# Stored data entries
---
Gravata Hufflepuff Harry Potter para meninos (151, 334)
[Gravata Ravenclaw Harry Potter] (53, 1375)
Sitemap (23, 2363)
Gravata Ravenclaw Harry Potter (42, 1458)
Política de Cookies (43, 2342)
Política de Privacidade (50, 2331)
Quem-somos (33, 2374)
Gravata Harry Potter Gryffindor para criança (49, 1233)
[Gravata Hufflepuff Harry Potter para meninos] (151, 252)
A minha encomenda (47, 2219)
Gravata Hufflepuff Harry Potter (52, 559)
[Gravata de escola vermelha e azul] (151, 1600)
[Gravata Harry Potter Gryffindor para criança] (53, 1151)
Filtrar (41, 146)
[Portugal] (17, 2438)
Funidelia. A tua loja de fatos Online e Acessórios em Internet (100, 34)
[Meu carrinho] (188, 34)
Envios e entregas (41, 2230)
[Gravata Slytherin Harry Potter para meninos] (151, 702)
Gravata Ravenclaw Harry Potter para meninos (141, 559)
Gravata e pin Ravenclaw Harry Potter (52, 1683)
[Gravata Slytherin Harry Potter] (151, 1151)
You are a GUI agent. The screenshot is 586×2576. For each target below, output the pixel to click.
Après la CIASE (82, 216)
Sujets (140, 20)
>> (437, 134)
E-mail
---
# What you have to do
This exercise calls for the lines from the one holding "Gravata Ravenclaw Harry Potter (42, 1458)" through the end of the entries, transcribed exactly and with nothing more.

# Response for this exercise
Gravata Ravenclaw Harry Potter (42, 1458)
Política de Cookies (43, 2342)
Política de Privacidade (50, 2331)
Quem-somos (33, 2374)
Gravata Harry Potter Gryffindor para criança (49, 1233)
[Gravata Hufflepuff Harry Potter para meninos] (151, 252)
A minha encomenda (47, 2219)
Gravata Hufflepuff Harry Potter (52, 559)
[Gravata de escola vermelha e azul] (151, 1600)
[Gravata Harry Potter Gryffindor para criança] (53, 1151)
Filtrar (41, 146)
[Portugal] (17, 2438)
Funidelia. A tua loja de fatos Online e Acessórios em Internet (100, 34)
[Meu carrinho] (188, 34)
Envios e entregas (41, 2230)
[Gravata Slytherin Harry Potter para meninos] (151, 702)
Gravata Ravenclaw Harry Potter para meninos (141, 559)
Gravata e pin Ravenclaw Harry Potter (52, 1683)
[Gravata Slytherin Harry Potter] (151, 1151)
You are a GUI agent. The screenshot is 586×2576. For each target below, output the pixel to click.
Après la CIASE (82, 216)
Sujets (140, 20)
>> (437, 134)
E-mail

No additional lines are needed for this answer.